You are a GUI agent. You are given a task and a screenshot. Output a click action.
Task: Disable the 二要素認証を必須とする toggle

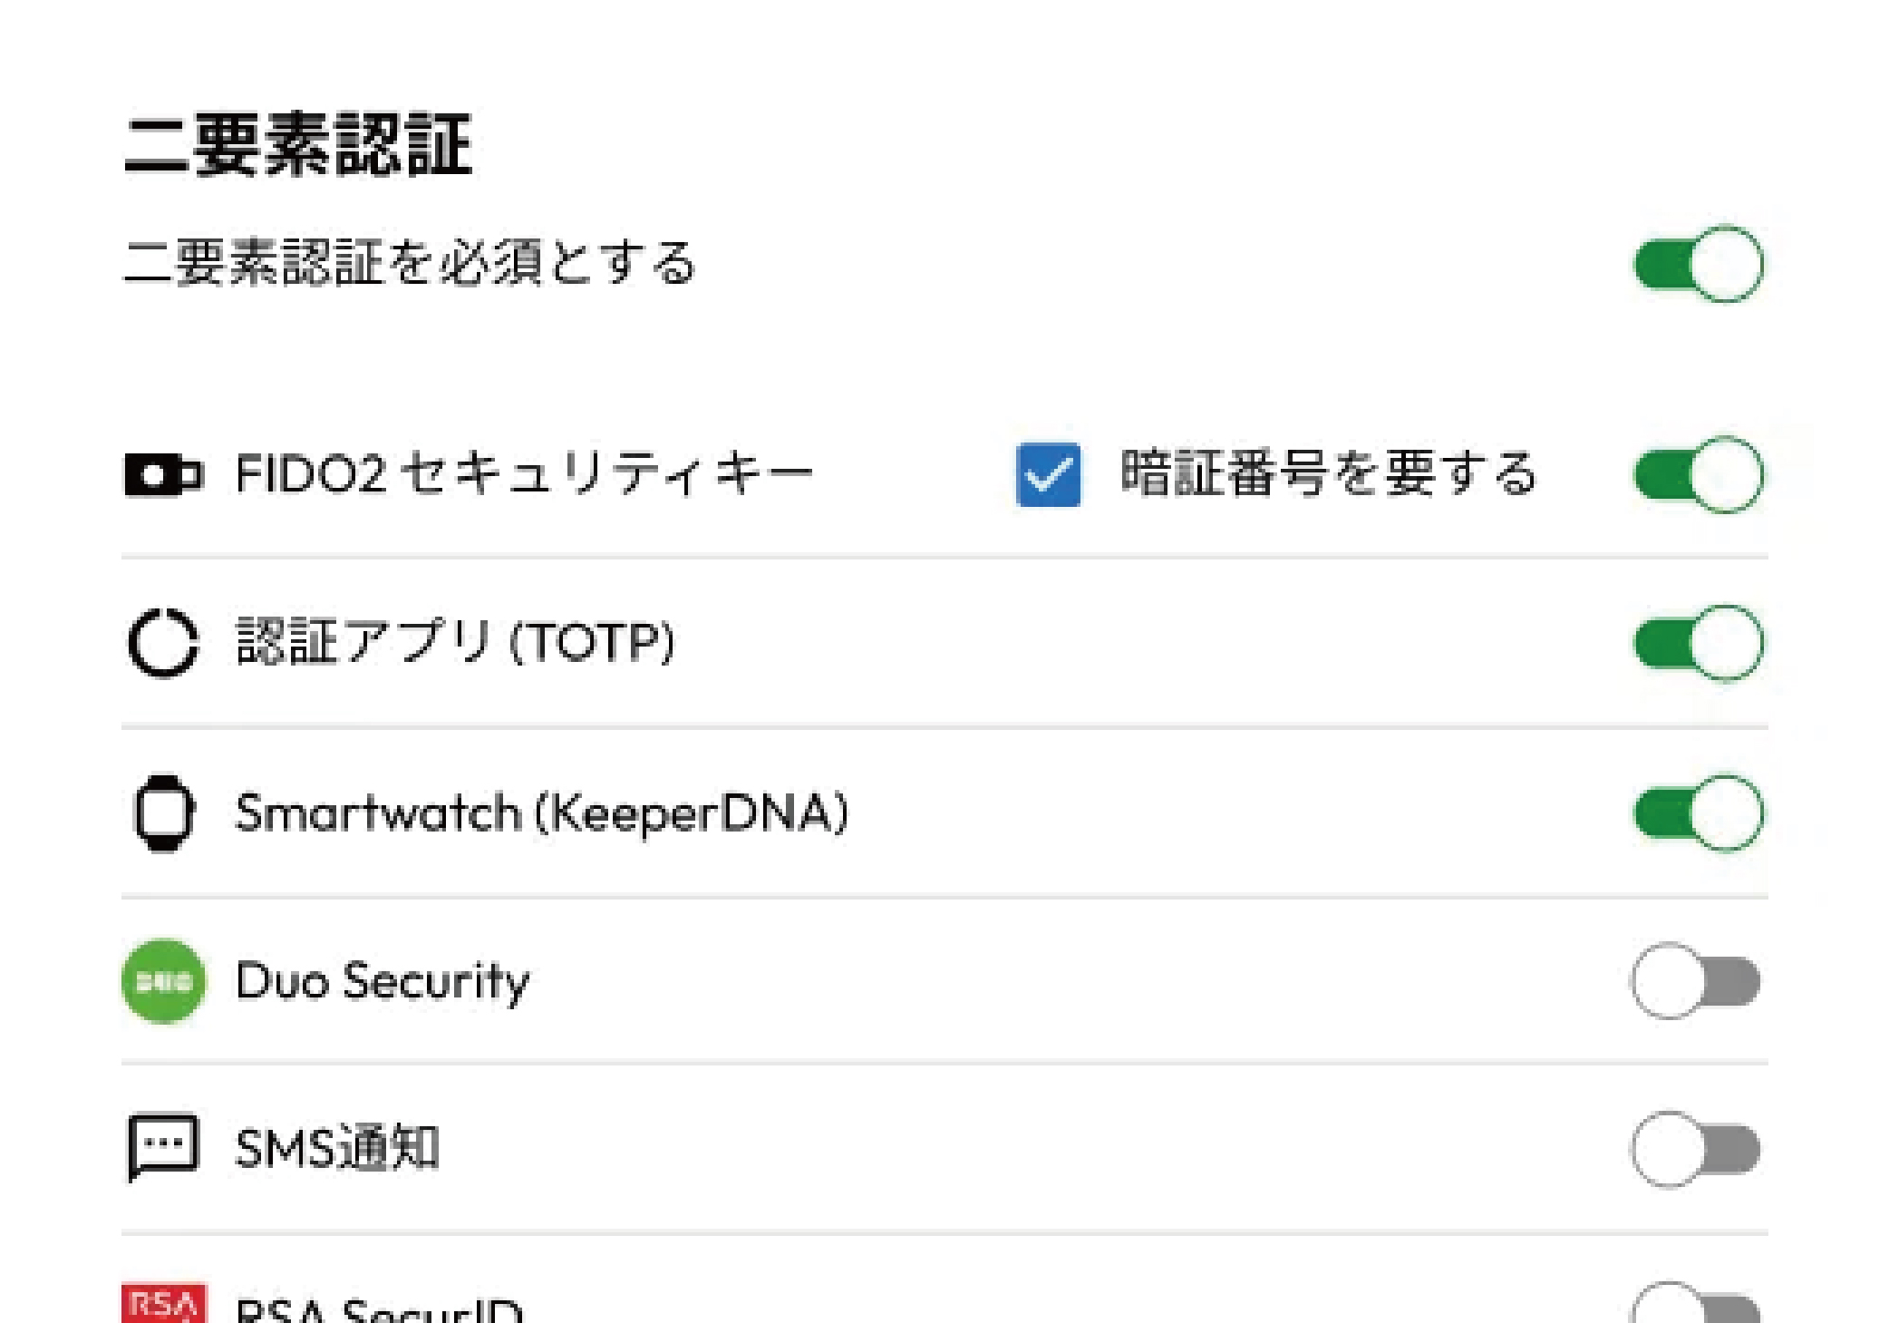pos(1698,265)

..............................

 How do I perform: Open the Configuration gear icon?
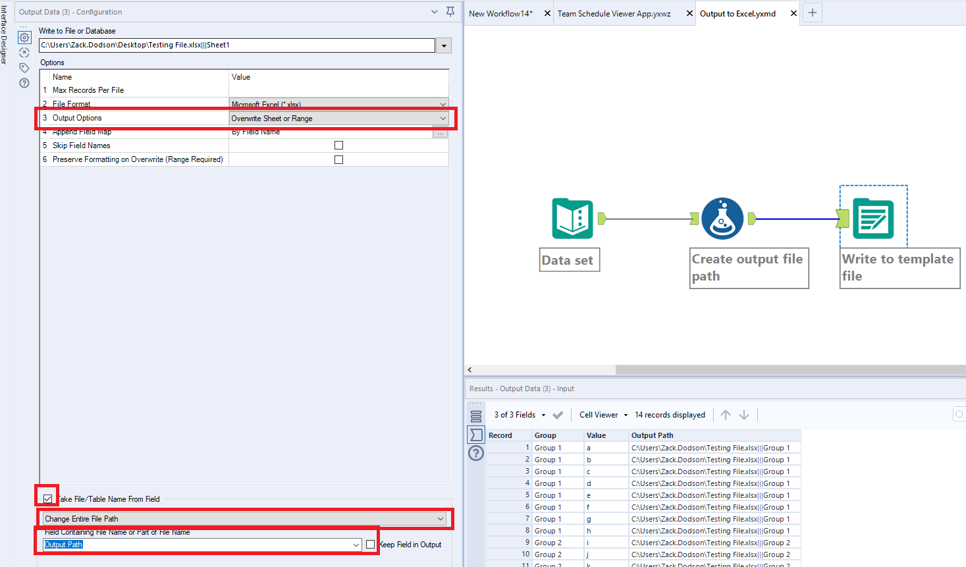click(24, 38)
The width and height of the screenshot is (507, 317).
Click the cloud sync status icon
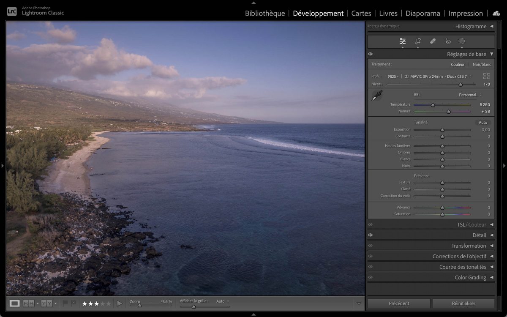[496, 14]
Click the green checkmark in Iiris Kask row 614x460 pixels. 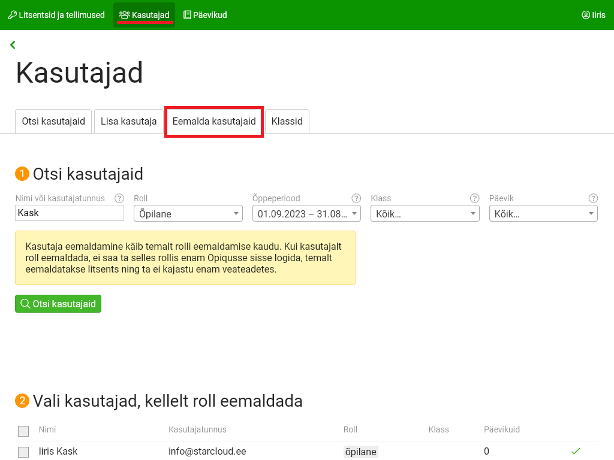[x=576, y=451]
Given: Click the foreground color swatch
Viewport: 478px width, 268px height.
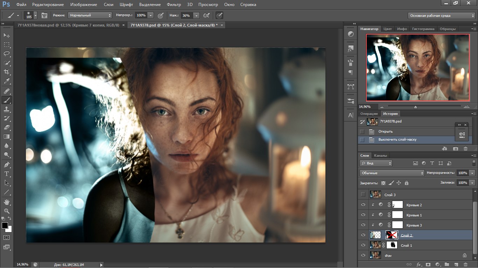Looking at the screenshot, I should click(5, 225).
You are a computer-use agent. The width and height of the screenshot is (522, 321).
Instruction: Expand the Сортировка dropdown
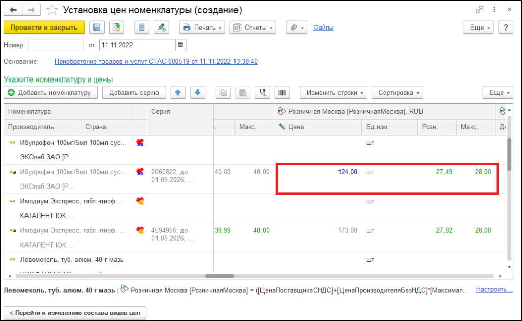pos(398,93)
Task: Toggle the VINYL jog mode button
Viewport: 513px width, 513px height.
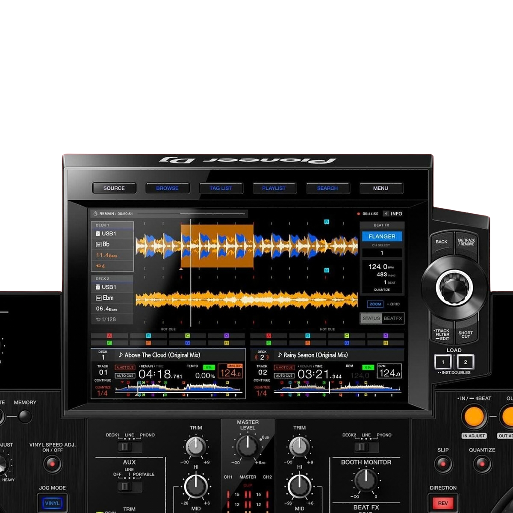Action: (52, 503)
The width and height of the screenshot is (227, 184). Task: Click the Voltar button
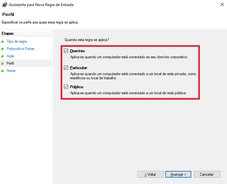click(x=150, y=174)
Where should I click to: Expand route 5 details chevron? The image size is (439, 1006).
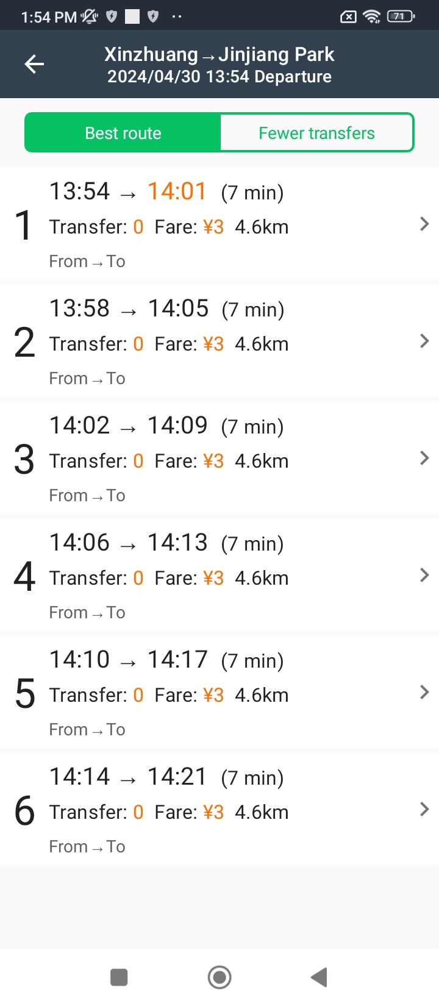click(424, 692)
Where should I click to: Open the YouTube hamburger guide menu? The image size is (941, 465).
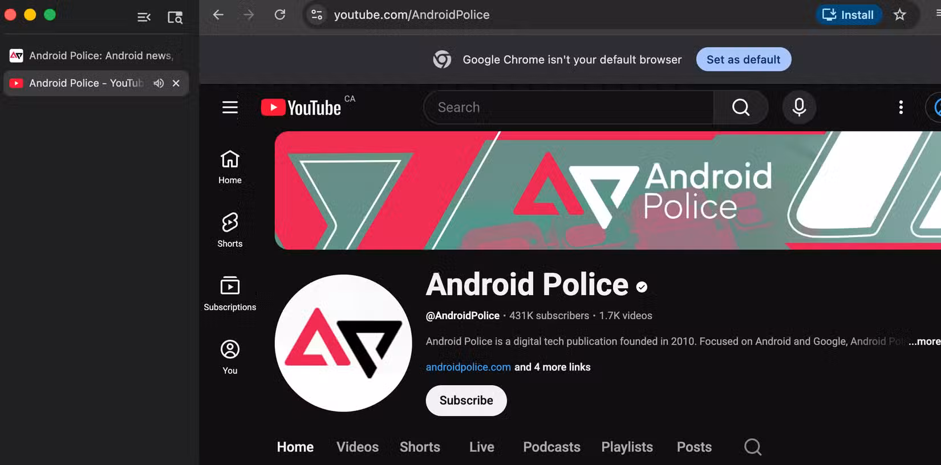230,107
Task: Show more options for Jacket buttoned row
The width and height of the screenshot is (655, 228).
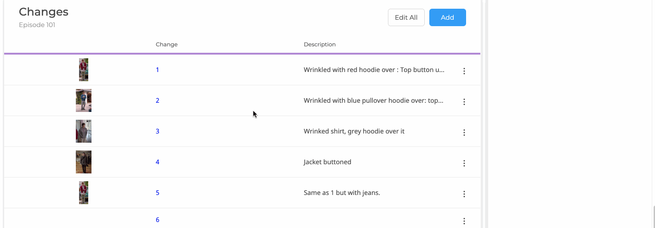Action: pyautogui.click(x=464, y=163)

..............................

What lines in the listing contain "agent"? Copy them all.

You are a GUI agent. You are given a task and a screenshot. Output a click action.
You are a computer-use agent. The width and height of the screenshot is (522, 321).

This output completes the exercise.